*Task data*
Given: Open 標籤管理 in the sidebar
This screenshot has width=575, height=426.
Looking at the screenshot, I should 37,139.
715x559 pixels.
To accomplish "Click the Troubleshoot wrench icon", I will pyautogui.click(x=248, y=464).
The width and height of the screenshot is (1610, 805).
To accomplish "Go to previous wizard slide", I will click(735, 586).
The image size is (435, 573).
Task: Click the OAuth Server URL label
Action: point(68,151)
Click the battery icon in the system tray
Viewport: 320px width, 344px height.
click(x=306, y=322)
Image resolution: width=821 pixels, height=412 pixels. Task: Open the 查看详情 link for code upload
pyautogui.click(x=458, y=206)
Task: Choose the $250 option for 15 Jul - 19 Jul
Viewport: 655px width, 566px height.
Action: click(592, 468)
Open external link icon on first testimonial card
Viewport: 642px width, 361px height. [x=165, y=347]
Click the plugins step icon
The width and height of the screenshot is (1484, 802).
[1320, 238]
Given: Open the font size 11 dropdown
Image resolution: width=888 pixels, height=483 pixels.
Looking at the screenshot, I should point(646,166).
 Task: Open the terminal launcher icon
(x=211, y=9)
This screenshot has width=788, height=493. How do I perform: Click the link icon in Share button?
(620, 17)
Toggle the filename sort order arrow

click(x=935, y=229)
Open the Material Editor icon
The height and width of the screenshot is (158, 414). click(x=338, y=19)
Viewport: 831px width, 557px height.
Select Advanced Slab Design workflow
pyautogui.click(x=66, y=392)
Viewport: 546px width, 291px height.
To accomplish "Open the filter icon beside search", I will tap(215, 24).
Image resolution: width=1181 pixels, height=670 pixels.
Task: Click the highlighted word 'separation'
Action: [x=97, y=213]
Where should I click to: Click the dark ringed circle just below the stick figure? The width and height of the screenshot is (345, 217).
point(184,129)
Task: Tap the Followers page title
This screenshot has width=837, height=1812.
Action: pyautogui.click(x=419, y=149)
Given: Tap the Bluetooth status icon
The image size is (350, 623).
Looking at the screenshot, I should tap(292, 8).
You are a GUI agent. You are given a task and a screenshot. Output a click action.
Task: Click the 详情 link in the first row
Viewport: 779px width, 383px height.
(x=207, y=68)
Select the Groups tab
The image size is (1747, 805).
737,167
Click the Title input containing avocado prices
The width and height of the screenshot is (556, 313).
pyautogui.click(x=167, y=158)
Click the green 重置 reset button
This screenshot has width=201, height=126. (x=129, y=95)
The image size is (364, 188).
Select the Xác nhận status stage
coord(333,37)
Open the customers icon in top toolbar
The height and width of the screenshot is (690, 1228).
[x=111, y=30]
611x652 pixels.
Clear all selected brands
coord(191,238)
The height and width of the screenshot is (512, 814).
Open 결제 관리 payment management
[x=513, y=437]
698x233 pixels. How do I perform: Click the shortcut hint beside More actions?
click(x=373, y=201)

*Goal*
List every line in the records above that contains the string "Viewport", matching its capitalization exactly.

*In response*
Viewport: 320px width, 344px height.
Viewport: 655px width, 566px height.
Viewport: 642px width, 361px height. [x=165, y=347]
Viewport: 831px width, 557px height.
Viewport: 546px width, 291px height.
Viewport: 779px width, 383px height.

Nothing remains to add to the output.